YOUR INSTRUCTIONS — Search the data below for the string "Close" and copy all lines where it shows up.

(Stored data entries)
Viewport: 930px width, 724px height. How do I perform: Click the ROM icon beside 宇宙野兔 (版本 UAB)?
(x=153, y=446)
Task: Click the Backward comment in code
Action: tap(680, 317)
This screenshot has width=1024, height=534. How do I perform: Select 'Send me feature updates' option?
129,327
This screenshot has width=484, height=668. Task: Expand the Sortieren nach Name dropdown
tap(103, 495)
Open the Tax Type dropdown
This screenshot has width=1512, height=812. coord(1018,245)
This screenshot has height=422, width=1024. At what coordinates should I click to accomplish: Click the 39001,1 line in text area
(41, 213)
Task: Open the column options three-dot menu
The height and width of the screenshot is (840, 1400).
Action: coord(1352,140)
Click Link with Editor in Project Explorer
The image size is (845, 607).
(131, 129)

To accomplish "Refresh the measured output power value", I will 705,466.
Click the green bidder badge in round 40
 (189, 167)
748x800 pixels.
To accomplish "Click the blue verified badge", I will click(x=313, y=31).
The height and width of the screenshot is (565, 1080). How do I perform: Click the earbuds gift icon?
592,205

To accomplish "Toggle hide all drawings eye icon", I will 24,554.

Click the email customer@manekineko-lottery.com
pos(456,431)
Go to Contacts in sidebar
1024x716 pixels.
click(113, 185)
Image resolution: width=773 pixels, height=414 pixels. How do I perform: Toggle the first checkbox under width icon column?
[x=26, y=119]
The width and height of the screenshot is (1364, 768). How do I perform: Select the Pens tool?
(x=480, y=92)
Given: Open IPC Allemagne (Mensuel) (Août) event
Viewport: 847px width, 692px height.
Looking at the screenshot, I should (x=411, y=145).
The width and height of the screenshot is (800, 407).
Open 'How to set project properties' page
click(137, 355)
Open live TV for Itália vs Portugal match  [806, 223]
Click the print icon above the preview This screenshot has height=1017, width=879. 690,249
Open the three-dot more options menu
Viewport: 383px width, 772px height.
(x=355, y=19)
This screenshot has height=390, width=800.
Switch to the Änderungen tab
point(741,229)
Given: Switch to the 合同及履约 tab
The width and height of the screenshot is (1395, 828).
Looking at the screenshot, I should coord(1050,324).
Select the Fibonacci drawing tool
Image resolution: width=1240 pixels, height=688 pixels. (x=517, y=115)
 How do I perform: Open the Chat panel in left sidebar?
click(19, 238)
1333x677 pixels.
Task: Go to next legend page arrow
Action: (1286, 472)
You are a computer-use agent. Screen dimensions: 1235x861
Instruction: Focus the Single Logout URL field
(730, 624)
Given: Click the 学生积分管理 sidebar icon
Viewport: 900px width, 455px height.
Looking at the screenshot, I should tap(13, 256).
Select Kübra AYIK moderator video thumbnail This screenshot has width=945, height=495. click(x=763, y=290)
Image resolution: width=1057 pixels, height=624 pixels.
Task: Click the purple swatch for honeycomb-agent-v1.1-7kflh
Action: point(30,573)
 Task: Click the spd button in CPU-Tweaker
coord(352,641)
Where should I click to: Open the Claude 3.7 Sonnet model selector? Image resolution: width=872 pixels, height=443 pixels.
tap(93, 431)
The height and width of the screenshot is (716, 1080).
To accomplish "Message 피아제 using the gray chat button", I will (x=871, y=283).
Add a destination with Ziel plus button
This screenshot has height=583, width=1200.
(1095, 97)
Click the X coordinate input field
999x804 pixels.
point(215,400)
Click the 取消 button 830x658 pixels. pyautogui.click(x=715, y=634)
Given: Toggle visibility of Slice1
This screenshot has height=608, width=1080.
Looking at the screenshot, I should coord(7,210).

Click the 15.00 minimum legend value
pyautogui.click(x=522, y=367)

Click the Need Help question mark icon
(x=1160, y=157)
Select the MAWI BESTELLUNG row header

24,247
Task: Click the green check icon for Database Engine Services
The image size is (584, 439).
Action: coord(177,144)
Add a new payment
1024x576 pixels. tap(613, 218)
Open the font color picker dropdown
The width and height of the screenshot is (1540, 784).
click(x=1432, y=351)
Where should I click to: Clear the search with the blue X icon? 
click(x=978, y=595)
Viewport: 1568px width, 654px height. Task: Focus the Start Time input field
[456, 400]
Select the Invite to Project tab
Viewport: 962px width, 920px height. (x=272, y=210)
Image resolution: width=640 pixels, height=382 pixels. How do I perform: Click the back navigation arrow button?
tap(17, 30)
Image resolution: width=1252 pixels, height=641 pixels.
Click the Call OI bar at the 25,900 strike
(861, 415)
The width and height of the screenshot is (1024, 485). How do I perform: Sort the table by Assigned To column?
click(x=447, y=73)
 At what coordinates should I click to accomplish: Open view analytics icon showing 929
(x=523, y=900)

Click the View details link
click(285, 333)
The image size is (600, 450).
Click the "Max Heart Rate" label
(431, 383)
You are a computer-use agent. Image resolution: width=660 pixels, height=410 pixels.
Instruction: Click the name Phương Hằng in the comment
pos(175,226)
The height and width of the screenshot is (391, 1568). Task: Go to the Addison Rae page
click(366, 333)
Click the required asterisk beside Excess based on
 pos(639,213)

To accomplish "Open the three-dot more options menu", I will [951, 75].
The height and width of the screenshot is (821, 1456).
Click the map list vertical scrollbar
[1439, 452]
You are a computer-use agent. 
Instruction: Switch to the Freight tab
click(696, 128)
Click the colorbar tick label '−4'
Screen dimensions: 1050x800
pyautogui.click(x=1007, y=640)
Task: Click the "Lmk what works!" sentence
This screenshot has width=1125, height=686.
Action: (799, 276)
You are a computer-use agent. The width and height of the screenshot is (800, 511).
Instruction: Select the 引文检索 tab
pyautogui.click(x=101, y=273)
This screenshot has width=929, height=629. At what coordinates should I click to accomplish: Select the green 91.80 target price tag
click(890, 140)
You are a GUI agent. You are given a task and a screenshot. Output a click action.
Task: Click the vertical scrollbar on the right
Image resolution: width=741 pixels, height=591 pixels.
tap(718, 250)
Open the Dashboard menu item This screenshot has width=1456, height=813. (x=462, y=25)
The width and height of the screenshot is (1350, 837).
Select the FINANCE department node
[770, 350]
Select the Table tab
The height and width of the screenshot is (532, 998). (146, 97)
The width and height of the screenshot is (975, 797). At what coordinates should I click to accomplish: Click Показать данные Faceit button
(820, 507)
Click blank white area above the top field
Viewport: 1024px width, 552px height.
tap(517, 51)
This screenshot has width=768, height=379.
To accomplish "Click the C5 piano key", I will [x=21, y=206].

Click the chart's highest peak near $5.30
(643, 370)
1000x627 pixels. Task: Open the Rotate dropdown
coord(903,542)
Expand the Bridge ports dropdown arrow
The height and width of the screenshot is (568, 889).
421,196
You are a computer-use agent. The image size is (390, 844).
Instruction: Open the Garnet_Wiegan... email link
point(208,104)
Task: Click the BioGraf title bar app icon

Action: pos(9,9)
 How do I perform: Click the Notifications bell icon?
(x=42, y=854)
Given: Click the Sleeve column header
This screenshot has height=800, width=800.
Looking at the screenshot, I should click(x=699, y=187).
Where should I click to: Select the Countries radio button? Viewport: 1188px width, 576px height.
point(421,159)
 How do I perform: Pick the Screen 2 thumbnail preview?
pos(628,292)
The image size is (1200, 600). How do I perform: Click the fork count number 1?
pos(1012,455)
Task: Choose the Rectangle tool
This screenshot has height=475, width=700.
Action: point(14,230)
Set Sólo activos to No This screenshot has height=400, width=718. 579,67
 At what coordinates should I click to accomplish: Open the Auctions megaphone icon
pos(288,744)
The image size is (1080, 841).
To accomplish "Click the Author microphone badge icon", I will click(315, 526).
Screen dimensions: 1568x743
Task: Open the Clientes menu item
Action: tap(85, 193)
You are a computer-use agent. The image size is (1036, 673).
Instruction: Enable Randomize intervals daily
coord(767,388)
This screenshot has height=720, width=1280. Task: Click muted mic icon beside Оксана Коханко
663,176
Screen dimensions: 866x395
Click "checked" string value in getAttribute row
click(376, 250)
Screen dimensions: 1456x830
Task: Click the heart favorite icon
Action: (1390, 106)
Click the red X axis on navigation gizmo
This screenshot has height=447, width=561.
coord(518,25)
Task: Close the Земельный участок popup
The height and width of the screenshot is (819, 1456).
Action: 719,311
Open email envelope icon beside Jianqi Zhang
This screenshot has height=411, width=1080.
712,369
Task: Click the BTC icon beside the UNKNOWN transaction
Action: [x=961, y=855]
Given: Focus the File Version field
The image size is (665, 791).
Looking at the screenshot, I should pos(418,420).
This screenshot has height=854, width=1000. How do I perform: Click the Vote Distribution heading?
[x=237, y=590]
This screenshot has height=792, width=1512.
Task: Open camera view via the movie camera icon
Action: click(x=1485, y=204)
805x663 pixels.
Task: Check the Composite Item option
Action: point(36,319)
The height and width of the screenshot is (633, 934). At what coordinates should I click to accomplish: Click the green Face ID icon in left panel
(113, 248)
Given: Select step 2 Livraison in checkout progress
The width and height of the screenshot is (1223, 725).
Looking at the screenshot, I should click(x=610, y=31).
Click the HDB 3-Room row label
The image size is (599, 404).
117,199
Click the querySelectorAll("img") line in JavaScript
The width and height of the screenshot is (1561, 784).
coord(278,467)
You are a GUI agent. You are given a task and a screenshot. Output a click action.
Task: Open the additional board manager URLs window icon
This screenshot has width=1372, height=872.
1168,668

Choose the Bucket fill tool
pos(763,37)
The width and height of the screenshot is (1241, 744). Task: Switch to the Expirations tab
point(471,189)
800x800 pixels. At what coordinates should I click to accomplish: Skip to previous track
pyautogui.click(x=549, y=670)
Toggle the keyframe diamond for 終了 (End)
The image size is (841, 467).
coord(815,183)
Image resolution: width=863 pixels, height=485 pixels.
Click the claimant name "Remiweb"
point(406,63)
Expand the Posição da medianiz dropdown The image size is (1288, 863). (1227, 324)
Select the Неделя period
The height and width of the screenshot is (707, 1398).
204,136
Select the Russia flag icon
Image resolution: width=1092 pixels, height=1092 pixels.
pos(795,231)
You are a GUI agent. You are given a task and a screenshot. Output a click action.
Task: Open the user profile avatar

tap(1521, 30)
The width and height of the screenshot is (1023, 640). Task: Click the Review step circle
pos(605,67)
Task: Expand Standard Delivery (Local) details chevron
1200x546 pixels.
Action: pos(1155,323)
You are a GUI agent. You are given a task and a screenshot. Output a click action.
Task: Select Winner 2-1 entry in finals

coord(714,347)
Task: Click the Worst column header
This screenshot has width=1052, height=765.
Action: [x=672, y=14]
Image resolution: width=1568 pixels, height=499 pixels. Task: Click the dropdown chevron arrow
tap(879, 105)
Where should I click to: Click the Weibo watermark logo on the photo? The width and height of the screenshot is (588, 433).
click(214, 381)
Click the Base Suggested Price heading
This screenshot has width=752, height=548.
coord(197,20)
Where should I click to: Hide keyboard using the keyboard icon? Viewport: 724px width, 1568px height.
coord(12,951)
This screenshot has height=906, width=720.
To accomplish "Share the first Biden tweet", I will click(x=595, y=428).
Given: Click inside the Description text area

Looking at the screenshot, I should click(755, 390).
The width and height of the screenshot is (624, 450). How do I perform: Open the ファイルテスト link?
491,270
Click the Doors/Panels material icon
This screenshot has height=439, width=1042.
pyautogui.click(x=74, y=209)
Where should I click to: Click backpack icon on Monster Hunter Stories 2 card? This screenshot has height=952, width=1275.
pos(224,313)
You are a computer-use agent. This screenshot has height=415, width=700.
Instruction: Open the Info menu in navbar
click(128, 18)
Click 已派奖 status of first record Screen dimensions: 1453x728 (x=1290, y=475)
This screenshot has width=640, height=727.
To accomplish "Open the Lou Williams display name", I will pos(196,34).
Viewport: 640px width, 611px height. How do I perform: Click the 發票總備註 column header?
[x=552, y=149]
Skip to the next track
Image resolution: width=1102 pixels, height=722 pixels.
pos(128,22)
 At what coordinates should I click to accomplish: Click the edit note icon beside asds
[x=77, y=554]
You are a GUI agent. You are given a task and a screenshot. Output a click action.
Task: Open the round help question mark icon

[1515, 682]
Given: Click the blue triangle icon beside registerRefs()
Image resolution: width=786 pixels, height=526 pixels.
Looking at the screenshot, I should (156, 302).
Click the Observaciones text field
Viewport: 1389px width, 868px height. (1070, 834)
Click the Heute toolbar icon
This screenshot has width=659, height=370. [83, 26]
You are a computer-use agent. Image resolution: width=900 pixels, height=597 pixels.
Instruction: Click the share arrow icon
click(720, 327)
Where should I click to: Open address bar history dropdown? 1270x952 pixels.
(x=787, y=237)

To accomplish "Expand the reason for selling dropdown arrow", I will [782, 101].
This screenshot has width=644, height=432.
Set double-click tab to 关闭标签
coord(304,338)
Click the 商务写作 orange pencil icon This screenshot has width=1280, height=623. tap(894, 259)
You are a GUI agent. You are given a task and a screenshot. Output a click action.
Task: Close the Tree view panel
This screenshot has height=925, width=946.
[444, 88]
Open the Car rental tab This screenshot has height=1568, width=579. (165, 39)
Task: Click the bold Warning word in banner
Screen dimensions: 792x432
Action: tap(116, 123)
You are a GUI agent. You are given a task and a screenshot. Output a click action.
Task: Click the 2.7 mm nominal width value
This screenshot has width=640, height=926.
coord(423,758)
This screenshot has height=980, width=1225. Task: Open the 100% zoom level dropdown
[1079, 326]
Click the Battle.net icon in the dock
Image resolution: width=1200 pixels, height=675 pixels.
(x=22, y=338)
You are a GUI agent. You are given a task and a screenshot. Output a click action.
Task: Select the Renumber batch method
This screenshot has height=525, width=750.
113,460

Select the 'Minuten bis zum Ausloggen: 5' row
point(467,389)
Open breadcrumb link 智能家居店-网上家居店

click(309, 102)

EXERCISE OUTPUT —
Task: Close the Земельный участок popup
Task: Close the Tree view panel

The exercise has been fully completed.